0002 - TCP vs. UDP
Publish date: 2025-06-26
Tags:
Networking, Interview-Questions
Core Comparison
Feature | TCP (Transmission Control Protocol) | UDP (User Datagram Protocol) |
---|---|---|
Connection | Connection-Oriented: Requires a “handshake” to establish a connection before data is sent. | Connectionless: Just sends packets (datagrams) without establishing a connection. Fire-and-forget. |
Reliability | Reliable: Guarantees that data is delivered in the order it was sent and is error-checked. It retransmits lost packets. | Unreliable: No guarantee of delivery, ordering, or error checking. Packets may be lost, duplicated, or arrive out of order. |
Ordering | Ordered: Packets are reassembled in the correct sequence. | Unordered: Datagrams are independent and may arrive in any order. |
Overhead | High: The TCP header is larger (20 bytes) due to sequence numbers, acknowledgments, etc. | Low: The UDP header is much smaller (8 bytes). |
Speed | Slower: Due to the overhead of reliability checks, handshakes, and congestion control. | Faster: No connection setup, no acknowledgments. |
Use Cases | Web Browse (HTTP/S), file transfers (FTP), email (SMTP), database connections. Anything where data integrity is paramount. | Video/audio streaming, online gaming, DNS, VoIP. Anything where speed is more critical than 100% reliability. |
How TCP Achieves Reliability
- The 3-Way Handshake: This is how a connection is established.

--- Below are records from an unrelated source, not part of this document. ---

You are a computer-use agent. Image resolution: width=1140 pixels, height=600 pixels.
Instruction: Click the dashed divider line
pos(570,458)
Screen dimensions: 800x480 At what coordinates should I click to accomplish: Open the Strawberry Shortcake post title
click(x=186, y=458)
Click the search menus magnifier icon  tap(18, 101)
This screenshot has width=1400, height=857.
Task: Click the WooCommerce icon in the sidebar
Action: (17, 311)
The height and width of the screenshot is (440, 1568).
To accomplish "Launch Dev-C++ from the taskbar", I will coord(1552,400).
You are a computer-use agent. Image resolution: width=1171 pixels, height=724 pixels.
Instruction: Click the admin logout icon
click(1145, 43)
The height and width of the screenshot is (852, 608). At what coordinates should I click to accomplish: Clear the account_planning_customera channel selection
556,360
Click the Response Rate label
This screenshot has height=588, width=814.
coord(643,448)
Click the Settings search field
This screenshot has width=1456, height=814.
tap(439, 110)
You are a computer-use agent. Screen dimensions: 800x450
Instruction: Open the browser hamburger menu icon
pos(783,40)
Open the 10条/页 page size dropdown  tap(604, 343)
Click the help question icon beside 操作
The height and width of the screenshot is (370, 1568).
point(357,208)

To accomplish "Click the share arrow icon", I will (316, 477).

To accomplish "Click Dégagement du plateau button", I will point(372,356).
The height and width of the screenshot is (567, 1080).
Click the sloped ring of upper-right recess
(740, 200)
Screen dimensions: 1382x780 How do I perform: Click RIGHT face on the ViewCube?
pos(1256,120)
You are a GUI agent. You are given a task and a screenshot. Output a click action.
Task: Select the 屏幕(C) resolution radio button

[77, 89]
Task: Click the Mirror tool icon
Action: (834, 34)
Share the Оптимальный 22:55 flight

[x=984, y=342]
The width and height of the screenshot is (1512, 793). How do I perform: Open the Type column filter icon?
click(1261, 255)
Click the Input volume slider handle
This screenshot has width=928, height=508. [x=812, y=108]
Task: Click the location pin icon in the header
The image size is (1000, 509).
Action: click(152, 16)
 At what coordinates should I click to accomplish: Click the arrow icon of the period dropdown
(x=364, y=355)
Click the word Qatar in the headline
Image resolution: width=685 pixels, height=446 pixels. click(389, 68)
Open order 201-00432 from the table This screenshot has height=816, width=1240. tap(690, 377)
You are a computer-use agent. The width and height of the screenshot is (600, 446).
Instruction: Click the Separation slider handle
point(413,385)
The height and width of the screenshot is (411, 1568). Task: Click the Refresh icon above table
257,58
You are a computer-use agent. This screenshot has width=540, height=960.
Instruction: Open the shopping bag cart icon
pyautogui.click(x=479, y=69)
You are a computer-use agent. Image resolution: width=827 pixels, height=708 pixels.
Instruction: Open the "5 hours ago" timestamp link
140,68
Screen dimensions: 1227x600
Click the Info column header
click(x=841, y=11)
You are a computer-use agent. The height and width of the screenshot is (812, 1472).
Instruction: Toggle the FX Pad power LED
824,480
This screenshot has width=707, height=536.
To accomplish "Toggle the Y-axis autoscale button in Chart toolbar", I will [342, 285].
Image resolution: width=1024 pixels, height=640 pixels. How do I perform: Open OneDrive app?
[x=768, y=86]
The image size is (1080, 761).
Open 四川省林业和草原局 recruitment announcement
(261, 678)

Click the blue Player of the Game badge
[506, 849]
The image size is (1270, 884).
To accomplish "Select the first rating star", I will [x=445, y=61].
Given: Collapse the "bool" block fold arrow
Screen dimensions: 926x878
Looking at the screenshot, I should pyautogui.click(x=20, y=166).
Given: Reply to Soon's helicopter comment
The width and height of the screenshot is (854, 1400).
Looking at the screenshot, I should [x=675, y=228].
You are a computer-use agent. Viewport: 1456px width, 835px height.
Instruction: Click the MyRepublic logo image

- SYN: The client sends a SYN (synchronize) packet to the server to initiate a connection.
- SYN-ACK: The server replies with a SYN-ACK (synchronize-acknowledgment) packet.
- ACK: The client responds with an ACK (acknowledgment) packet, and the connection is established. Data transfer can now begin.
- Sequence Numbers and Acknowledgments (ACKs): Each byte of data is given a sequence number. The receiver sends ACKs to confirm which bytes it has received. If the sender doesn’t receive an ACK for a packet within a certain time, it retransmits the packet.
- Flow Control: The receiver has a receive buffer. It uses a “window size” in its ACK packets to tell the sender how much buffer space is available. This prevents the sender from overwhelming the receiver. This is the sliding window mechanism.
- Congestion Control: This is different from flow control. Flow control is about the receiver; congestion control is about the network itself. TCP assumes that packet loss is due to network congestion. When a packet is lost, the sender slows down its transmission rate to reduce the load on the network. It does this by adjusting its congestion window using algorithms like “slow start” and “congestion avoidance.”
When to Choose UDP (and how to build reliability on top)
- Answer: “I’d choose UDP for latency-sensitive applications like real-time video streaming. In video, a dropped frame is better than a delayed frame that arrives late. While UDP itself is unreliable, we can build ‘pseudo-reliability’ at the application layer. For example, we might not need to retransmit every lost packet, but we could implement our own logic to request a keyframe if a critical video frame is lost. This gives us more control over the trade-off between latency and reliability than TCP allows. The QUIC protocol, which underlies HTTP/3, is a great example of this—it’s built on UDP but implements its own streams, reliability, and congestion control.”